If you’re a harmonica player, chances are your recordings will be filed under ‘blues.’ It’s a genre ideally suited to the instrument’s tonal palette and range. But in truly talented hands (or should that be mouths?), the humble harmonica is capable of a much more.
Take Jay Gaunt’s aptly titled Harmonicopia. There are blues to be found here, to be sure. But Gaunt is clearly a man with interests beyond twelve-bar convention.
Gaunt, who doesn’t sing, kicks off his debut with a jazzy “Listen Here,” an instrumental excursion that finds his incisive harp accented by powerful brass punch of the Royal Horns. Then it’s a moody take on the Allman Brothers classic, “Midnight Rider,” which finds Gaunt weaving his acoustic harp through an evocative arrangement featuring burbling electric piano and a string section.

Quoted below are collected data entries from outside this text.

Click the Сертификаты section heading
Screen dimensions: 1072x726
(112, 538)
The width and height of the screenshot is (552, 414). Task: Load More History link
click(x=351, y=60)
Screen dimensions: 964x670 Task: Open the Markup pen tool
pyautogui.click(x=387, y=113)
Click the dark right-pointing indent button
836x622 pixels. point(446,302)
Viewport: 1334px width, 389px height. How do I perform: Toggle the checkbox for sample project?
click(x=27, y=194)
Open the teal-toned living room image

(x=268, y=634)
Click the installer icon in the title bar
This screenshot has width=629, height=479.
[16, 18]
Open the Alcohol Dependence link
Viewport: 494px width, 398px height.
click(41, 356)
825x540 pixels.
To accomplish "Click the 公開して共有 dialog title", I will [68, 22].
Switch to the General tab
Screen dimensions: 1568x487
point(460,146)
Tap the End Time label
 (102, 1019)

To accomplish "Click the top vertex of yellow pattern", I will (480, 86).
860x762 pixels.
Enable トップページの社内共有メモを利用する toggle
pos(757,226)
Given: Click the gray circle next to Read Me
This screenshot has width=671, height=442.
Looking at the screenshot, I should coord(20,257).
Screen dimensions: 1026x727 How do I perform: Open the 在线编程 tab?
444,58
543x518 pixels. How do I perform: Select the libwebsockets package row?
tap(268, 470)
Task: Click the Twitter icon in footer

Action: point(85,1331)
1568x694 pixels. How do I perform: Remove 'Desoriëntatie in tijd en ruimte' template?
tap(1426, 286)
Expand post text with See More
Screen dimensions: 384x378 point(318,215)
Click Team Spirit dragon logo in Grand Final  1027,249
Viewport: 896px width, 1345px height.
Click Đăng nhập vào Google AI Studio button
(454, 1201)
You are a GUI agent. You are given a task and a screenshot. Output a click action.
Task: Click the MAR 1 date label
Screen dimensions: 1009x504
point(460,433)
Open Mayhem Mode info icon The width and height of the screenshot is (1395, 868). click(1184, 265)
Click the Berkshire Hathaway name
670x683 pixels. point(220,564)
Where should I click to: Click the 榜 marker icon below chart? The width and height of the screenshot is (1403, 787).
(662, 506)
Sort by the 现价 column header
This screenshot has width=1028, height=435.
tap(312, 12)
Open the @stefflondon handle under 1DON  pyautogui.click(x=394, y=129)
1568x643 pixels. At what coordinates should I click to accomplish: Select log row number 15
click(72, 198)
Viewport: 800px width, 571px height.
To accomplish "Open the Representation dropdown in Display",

Gaunt follows with three of his own compositions, all instrumentals co-written with Kathy Sheppard. “Catnip” and “Misty Muse” sound pretty much like their titles suggest, the former bright and bouncy while the latter is restrained and evocative. “Wonder Boy” is jazzy in a way reminiscent of both Dave Brubeck (think “Take Five”) and harmonica virtuoso Toots Thielemans.
Guest vocalist Victor Wainwright lends his gruff pipes to the next four tracks as Gaunt turns his attention to the blues. Bobby Charles’ “Why Are People Like That” gets a straightforward treatment with Gaunt blowing hard-edged amplified harp, but Muddy Waters’ “Louisiana Blues” features spooky electric washboard and spacey guitar effects along with a rhythmic reinvention; it changes the tune substantially but nonetheless works remarkably well. “Home Of The Blues” is an extended grinder that lets Gaunt stretch out with both acoustic and amplified interludes, while “Devil Dealt The Blues” finds him borrowing a bit from the classic “Big Boss Man” beat to excellent effect.
Gaunt shows his adventurous side with a jazzy rendition of “Greensleeves.” In truth it’s a bit of an awkward fit, more interesting than engaging; still, Gaunt deserves credit for the sheer musical audacity of it all. And he returns to somewhat more conventional territory with the last two cuts. “Double Shuffle” is just that, a harmonica rumble between Gaunt and guest Brandon Bailey, with the two trading licks in a dazzling display of hard-core harmonica virtuosity. The party comes to a close with a cover of Peter Green’s “Rattlesnake Shake,” marking the return of Wainwright for a dark and dangerous sounding conclusion that works on every level.